>> START Provided material
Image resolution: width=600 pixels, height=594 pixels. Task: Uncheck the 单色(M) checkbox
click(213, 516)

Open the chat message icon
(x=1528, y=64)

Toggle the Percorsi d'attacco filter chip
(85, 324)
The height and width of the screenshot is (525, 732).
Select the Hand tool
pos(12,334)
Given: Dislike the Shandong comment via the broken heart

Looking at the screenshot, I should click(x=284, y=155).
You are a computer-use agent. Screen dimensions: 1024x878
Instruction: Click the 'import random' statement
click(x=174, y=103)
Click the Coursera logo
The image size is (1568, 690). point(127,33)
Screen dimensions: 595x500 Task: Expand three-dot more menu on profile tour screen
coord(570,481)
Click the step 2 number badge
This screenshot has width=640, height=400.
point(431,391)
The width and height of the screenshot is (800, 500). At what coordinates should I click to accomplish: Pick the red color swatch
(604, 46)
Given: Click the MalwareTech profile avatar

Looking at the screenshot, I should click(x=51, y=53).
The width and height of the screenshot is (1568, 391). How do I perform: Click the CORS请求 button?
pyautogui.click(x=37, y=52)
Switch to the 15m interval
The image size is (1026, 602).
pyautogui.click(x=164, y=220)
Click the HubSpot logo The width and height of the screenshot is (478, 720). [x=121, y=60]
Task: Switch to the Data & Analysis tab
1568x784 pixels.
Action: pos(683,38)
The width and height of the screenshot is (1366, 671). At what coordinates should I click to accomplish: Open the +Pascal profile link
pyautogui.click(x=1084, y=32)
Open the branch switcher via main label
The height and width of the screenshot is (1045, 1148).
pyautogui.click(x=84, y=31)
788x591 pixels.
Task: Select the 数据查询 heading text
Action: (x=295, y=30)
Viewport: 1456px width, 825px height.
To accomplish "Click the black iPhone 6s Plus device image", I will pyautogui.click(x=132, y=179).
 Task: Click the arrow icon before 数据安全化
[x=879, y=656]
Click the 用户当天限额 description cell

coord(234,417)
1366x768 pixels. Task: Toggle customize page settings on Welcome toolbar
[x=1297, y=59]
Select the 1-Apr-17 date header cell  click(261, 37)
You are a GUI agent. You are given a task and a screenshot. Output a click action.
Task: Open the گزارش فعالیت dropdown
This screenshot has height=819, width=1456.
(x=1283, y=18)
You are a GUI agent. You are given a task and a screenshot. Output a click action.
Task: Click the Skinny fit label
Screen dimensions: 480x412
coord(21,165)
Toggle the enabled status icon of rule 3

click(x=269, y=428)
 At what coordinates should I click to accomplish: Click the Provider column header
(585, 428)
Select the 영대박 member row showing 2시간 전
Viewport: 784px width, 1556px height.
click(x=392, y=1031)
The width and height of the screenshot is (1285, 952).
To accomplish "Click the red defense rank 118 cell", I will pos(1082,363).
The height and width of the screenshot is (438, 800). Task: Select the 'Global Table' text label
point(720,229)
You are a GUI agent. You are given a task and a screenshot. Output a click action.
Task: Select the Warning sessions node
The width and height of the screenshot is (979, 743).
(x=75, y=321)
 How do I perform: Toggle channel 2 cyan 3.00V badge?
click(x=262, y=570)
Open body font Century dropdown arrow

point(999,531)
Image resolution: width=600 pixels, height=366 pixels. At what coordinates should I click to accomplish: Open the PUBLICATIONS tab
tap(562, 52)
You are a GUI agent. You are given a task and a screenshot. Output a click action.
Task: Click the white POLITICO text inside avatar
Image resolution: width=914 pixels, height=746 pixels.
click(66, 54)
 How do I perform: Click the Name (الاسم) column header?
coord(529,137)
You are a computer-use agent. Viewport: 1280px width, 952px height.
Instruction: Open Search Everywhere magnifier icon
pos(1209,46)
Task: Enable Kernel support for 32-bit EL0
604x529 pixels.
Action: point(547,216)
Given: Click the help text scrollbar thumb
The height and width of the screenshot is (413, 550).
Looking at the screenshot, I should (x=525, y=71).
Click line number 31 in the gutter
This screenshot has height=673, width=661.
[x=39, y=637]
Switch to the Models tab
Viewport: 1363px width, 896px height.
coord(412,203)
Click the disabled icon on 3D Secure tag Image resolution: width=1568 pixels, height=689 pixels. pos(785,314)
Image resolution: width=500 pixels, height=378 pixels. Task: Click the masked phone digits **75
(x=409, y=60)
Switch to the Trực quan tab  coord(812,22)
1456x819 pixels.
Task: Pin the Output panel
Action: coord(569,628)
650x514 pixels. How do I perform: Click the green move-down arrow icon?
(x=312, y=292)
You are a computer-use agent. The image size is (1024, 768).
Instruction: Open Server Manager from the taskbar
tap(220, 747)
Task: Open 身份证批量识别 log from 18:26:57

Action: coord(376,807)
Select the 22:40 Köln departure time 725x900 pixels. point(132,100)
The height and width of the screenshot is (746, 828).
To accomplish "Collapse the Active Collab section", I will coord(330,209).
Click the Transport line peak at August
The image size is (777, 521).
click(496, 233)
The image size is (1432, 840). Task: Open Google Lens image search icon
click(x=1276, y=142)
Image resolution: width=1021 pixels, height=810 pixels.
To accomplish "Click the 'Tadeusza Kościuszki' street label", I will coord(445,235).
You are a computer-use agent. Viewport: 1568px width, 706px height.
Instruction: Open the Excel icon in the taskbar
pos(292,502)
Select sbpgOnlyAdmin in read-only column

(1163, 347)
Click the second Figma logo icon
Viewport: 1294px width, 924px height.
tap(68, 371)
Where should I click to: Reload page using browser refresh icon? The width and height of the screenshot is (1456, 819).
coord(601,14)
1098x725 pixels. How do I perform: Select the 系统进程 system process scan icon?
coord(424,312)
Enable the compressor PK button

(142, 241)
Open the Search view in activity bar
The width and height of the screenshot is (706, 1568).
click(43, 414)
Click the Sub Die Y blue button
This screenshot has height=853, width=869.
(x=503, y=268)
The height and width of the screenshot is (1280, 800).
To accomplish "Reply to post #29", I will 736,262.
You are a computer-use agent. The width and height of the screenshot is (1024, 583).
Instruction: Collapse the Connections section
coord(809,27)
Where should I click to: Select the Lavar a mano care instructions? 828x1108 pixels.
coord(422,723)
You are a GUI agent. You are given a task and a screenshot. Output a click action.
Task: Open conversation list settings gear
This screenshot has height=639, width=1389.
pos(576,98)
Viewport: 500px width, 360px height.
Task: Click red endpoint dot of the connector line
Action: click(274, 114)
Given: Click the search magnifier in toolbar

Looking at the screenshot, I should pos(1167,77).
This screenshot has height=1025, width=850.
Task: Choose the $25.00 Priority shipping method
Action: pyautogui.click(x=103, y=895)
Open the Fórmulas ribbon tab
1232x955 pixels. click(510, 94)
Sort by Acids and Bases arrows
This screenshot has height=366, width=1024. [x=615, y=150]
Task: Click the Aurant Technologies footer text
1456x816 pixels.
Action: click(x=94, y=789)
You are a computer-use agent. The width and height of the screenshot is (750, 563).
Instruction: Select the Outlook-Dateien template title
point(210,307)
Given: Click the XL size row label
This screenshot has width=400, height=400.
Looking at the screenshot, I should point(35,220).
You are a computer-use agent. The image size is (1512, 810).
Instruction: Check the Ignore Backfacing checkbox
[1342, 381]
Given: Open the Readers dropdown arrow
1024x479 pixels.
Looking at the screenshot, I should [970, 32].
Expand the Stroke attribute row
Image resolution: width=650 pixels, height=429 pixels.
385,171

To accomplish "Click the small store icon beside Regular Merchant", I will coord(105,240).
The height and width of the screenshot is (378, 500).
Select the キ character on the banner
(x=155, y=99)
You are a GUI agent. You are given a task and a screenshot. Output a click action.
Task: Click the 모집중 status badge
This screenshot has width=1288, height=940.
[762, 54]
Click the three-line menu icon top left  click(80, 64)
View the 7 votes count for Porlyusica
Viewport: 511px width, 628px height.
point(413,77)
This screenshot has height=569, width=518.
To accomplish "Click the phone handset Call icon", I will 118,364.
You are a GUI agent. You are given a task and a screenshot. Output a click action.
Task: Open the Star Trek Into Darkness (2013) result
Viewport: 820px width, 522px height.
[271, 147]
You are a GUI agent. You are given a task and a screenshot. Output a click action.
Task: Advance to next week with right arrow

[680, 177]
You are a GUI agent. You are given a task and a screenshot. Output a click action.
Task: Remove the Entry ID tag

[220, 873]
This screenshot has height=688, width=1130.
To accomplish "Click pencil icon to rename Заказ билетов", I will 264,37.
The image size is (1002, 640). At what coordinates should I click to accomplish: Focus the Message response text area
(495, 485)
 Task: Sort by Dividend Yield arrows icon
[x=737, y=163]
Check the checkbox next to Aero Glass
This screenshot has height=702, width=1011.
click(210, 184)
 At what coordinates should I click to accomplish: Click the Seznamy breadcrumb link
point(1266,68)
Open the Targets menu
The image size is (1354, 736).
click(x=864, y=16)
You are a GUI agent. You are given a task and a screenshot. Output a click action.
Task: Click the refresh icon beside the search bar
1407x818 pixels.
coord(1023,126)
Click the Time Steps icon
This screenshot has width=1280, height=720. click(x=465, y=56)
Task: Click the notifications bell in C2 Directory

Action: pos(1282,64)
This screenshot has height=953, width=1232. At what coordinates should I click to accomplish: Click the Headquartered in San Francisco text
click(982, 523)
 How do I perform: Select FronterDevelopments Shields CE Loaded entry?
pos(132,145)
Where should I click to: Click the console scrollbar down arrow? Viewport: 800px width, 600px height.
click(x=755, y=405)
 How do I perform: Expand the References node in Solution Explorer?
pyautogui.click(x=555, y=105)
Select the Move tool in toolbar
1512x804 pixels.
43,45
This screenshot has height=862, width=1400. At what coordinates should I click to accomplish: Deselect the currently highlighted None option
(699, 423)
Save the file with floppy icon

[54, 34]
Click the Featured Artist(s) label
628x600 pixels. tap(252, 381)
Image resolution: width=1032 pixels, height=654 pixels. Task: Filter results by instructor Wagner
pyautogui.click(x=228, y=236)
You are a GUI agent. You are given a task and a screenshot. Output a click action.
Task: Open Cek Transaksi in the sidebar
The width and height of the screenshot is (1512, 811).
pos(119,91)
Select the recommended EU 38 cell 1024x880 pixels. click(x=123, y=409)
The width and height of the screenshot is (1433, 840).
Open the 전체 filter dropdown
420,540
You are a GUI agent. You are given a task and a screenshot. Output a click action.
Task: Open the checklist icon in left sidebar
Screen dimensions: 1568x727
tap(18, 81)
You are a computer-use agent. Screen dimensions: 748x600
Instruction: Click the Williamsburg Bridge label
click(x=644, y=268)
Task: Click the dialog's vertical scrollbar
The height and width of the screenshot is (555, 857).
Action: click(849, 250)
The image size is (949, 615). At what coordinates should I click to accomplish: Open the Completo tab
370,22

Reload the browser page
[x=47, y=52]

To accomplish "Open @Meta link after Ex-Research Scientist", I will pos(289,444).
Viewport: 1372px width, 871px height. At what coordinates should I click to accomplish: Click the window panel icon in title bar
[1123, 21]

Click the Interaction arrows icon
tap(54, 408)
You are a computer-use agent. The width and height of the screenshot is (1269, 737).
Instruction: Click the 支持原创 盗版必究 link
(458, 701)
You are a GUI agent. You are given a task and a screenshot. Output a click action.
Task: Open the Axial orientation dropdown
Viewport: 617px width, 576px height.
>> END Provided material
**Task to carry out**
Which lines of the data run from the one containing "How do I perform: Toggle" through the one containing "coord(529,137)"? Copy that stretch exactly, with both end lines included.

**Response to the task**
 How do I perform: Toggle channel 2 cyan 3.00V badge?
click(x=262, y=570)
Open body font Century dropdown arrow

point(999,531)
Image resolution: width=600 pixels, height=366 pixels. At what coordinates should I click to accomplish: Open the PUBLICATIONS tab
tap(562, 52)
You are a GUI agent. You are given a task and a screenshot. Output a click action.
Task: Click the white POLITICO text inside avatar
Image resolution: width=914 pixels, height=746 pixels.
click(66, 54)
 How do I perform: Click the Name (الاسم) column header?
coord(529,137)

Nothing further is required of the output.